Stored data:
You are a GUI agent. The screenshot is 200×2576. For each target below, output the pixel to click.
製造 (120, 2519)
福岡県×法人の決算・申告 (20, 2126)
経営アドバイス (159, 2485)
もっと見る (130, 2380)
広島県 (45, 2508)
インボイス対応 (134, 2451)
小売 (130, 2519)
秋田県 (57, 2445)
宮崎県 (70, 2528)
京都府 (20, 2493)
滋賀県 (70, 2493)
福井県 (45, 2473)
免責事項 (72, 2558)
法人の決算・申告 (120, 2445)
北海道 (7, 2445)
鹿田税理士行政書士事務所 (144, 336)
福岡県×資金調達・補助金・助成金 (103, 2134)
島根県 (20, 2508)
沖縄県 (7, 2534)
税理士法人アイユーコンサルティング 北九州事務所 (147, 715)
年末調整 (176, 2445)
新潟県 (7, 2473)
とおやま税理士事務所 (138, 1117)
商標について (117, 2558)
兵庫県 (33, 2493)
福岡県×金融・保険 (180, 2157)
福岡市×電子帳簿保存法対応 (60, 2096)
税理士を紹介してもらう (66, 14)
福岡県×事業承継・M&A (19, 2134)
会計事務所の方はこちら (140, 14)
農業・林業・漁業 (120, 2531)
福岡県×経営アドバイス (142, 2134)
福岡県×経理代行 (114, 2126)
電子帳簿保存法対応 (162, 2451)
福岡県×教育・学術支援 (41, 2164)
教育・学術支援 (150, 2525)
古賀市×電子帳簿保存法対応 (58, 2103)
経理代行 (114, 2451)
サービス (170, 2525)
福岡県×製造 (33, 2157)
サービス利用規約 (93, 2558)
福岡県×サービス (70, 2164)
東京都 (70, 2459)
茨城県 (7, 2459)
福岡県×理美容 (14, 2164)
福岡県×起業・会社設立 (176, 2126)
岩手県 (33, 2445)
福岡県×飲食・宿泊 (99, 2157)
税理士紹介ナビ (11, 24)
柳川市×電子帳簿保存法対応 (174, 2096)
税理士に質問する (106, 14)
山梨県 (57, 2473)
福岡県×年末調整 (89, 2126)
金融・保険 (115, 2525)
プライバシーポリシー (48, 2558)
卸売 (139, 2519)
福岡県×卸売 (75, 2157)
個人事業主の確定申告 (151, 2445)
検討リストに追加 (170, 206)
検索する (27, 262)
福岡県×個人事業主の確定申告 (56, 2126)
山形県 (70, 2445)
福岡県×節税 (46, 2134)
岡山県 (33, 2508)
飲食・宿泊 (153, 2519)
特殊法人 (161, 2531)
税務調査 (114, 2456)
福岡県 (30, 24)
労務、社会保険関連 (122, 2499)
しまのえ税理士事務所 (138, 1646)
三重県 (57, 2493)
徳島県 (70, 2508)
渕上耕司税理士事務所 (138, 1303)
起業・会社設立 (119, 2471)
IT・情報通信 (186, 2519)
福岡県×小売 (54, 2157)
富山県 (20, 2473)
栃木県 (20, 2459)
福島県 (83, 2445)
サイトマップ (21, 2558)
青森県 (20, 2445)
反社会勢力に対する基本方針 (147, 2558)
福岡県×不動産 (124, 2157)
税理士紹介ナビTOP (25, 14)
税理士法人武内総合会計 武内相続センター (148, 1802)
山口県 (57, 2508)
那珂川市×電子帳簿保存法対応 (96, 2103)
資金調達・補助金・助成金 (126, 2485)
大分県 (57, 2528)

* What is expected
The entries above should be repeated exactly, every one of them.

* Response box
You are a GUI agent. The screenshot is 200×2576. For each target below, output the pixel to click.
製造 (120, 2519)
福岡県×法人の決算・申告 (20, 2126)
経営アドバイス (159, 2485)
もっと見る (130, 2380)
広島県 (45, 2508)
インボイス対応 (134, 2451)
小売 (130, 2519)
秋田県 (57, 2445)
宮崎県 (70, 2528)
京都府 (20, 2493)
滋賀県 (70, 2493)
福井県 (45, 2473)
免責事項 (72, 2558)
法人の決算・申告 (120, 2445)
北海道 (7, 2445)
鹿田税理士行政書士事務所 (144, 336)
福岡県×資金調達・補助金・助成金 (103, 2134)
島根県 (20, 2508)
沖縄県 (7, 2534)
税理士法人アイユーコンサルティング 北九州事務所 (147, 715)
年末調整 (176, 2445)
新潟県 (7, 2473)
とおやま税理士事務所 (138, 1117)
商標について (117, 2558)
兵庫県 (33, 2493)
福岡県×金融・保険 (180, 2157)
福岡市×電子帳簿保存法対応 (60, 2096)
税理士を紹介してもらう (66, 14)
福岡県×事業承継・M&A (19, 2134)
会計事務所の方はこちら (140, 14)
農業・林業・漁業 (120, 2531)
福岡県×経営アドバイス (142, 2134)
福岡県×経理代行 (114, 2126)
電子帳簿保存法対応 (162, 2451)
福岡県×教育・学術支援 (41, 2164)
教育・学術支援 (150, 2525)
古賀市×電子帳簿保存法対応 (58, 2103)
経理代行 (114, 2451)
サービス (170, 2525)
福岡県×製造 (33, 2157)
サービス利用規約 (93, 2558)
福岡県×サービス (70, 2164)
東京都 (70, 2459)
茨城県 (7, 2459)
福岡県×理美容 (14, 2164)
福岡県×起業・会社設立 (176, 2126)
岩手県 (33, 2445)
福岡県×飲食・宿泊 (99, 2157)
税理士紹介ナビ (11, 24)
柳川市×電子帳簿保存法対応 (174, 2096)
税理士に質問する (106, 14)
山梨県 (57, 2473)
福岡県×年末調整 (89, 2126)
金融・保険 (115, 2525)
プライバシーポリシー (48, 2558)
卸売 (139, 2519)
福岡県×卸売 (75, 2157)
個人事業主の確定申告 (151, 2445)
検討リストに追加 (170, 206)
検索する (27, 262)
福岡県×個人事業主の確定申告 (56, 2126)
山形県 (70, 2445)
福岡県×節税 (46, 2134)
岡山県 (33, 2508)
飲食・宿泊 (153, 2519)
特殊法人 (161, 2531)
税務調査 (114, 2456)
福岡県 (30, 24)
労務、社会保険関連 (122, 2499)
しまのえ税理士事務所 (138, 1646)
三重県 (57, 2493)
徳島県 (70, 2508)
渕上耕司税理士事務所 (138, 1303)
起業・会社設立 (119, 2471)
IT・情報通信 (186, 2519)
福岡県×小売 (54, 2157)
富山県 (20, 2473)
栃木県 (20, 2459)
福島県 (83, 2445)
サイトマップ (21, 2558)
青森県 (20, 2445)
反社会勢力に対する基本方針 (147, 2558)
福岡県×不動産 (124, 2157)
税理士紹介ナビTOP (25, 14)
税理士法人武内総合会計 武内相続センター (148, 1802)
山口県 (57, 2508)
那珂川市×電子帳簿保存法対応 (96, 2103)
資金調達・補助金・助成金 (126, 2485)
大分県 (57, 2528)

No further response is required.